### ARTIGO
Ricky (Kris Hitchen) aluga uma van para trabalhar com entregas e acaba sendo dono do seu próprio negócio. Ou quase. Na verdade, ele é representante de uma franquia. Não tem férias, décimo terceiro, seguro desemprego, plano de saúde ou qualquer outro benefício que um trabalhador com carteira assinada tem. É um empregado com a ilusão de patrão. Trabalha 14 horas por dia, seis dias da semana. Ricky é o protagonista de Você Não Estava Aqui (2020), do diretor britânico Ken Loach com roteiro de Paul Laverty, a mesma dupla responsável pelo elogiado e impactante Eu, Daniel Blake (2017).
Assim como no filme de 2017, diretor e roteirista investem profundamente na provocação de reflexões sobre questões sociais. Se em Eu, Daniel Blake o que se via era a indignação diante da burocracia do Estado que impedia um trabalhador analfabeto digital de receber o seguro desemprego, em Você Não Estava Aqui o que se vê é a exposição (com extrema clareza) da “uberização” da vida, com todos os defeitos que ela contém. E o que seria, afinal, essa “uberização”? É trabalhar o máximo para ganhar o suficiente para quitar as contas e, muitas vezes, nem isso. É abdicar do tempo para si mesmo e para os mais próximos em nome da produtividade. É correr no trânsito, arriscar a própria vida (e a dos outros) para realizar entregas ultrarrápidas para clientes dos mais variados matizes temperamentais. Tudo isso sob a promessa de uma aparente flexibilidade e, claro, da promessa de enriquecimento.
As consequências dessa fragilização nas relações de trabalho, com profundos reflexos na vida pessoal e familiar, geram uma espiral ascendente de indignação e revolta, que é poderosamente compartilhada com os espectadores.
Aparente flexibilidade porque Ricky acaba tornando-se uma espécie de escravo. Ele enfrenta multa de trânsito, colegas surtando, endereços errados para entrega, dois minutos de tolerância para estar fora do carro. Caso esse tempo curtíssimo seja descumprido, lá vem um bipe irritante e inquisidor inquietar os ouvidos. Praticamente inexiste intervalo para uma simples e rápida ida ao banheiro. A solução é urinar dentro de uma garrafa mesmo.

### PEDIDO APRESENTADO A
Transcreva do artigo o trecho entre "Assim como no" e "promessa de enriquecimento.", incluindo essas duas passagens.
### PEDIDO APRESENTADO B
Liste todos os benefícios trabalhistas que o artigo nomeia como ausentes para Ricky.
O material não tem nenhuma relação com o artigo.

### CONTEÚDO DOS DADOS
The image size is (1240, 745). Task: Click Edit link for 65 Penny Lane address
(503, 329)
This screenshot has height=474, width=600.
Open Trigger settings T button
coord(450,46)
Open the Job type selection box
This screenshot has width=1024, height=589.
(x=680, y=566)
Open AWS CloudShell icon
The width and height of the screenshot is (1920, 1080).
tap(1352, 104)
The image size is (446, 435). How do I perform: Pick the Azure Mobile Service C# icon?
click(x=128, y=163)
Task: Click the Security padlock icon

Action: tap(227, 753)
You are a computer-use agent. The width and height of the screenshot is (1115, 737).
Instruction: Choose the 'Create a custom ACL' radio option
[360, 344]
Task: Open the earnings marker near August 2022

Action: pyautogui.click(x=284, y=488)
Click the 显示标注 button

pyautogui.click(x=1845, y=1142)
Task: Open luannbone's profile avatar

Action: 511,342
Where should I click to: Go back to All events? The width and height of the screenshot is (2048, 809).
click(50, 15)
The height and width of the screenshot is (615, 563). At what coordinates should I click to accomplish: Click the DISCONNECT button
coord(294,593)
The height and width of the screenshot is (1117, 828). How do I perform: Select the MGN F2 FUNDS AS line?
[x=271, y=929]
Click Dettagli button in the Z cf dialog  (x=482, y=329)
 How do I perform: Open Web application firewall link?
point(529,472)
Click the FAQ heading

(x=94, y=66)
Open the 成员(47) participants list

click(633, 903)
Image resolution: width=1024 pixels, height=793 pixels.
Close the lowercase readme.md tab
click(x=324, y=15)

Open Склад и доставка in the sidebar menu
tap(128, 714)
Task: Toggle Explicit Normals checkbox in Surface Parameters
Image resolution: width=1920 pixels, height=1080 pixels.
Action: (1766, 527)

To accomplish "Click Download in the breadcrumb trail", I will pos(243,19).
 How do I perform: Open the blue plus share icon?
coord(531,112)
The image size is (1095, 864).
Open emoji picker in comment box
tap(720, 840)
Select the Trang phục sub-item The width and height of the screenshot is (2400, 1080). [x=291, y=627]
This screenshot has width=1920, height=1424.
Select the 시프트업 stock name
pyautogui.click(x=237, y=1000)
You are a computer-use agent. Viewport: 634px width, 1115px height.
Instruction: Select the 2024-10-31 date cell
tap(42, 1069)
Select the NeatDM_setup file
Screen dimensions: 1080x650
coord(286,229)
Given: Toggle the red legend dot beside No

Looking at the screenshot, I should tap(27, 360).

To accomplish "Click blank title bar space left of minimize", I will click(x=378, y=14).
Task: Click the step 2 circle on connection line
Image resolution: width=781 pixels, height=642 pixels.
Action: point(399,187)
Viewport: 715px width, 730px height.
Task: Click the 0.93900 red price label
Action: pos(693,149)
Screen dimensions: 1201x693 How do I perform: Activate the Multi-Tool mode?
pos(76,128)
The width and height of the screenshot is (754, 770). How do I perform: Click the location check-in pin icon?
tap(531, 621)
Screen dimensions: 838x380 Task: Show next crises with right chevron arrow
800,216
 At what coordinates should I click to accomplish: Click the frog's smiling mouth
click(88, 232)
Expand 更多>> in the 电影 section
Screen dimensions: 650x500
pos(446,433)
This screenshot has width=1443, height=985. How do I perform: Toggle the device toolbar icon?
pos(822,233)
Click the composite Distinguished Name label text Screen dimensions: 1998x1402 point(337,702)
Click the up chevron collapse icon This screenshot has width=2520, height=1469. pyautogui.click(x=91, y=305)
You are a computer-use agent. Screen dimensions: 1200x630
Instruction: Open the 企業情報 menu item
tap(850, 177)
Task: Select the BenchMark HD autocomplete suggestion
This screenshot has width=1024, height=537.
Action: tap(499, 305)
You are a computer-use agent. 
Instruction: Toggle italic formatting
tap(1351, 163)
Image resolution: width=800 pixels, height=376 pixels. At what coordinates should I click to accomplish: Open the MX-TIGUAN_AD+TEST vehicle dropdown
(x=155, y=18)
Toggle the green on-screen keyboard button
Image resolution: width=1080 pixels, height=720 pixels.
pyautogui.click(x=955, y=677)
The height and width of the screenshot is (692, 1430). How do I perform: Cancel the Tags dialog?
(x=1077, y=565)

### RESPOSTA CORRETA A
Assim como no filme de 2017, diretor e roteirista investem profundamente na provocação de reflexões sobre questões sociais. Se em Eu, Daniel Blake o que se via era a indignação diante da burocracia do Estado que impedia um trabalhador analfabeto digital de receber o seguro desemprego, em Você Não Estava Aqui o que se vê é a exposição (com extrema clareza) da “uberização” da vida, com todos os defeitos que ela contém. E o que seria, afinal, essa “uberização”? É trabalhar o máximo para ganhar o suficiente para quitar as contas e, muitas vezes, nem isso. É abdicar do tempo para si mesmo e para os mais próximos em nome da produtividade. É correr no trânsito, arriscar a própria vida (e a dos outros) para realizar entregas ultrarrápidas para clientes dos mais variados matizes temperamentais. Tudo isso sob a promessa de uma aparente flexibilidade e, claro, da promessa de enriquecimento.

### RESPOSTA CORRETA B
Ricky não tem férias, décimo terceiro, seguro desemprego nem plano de saúde.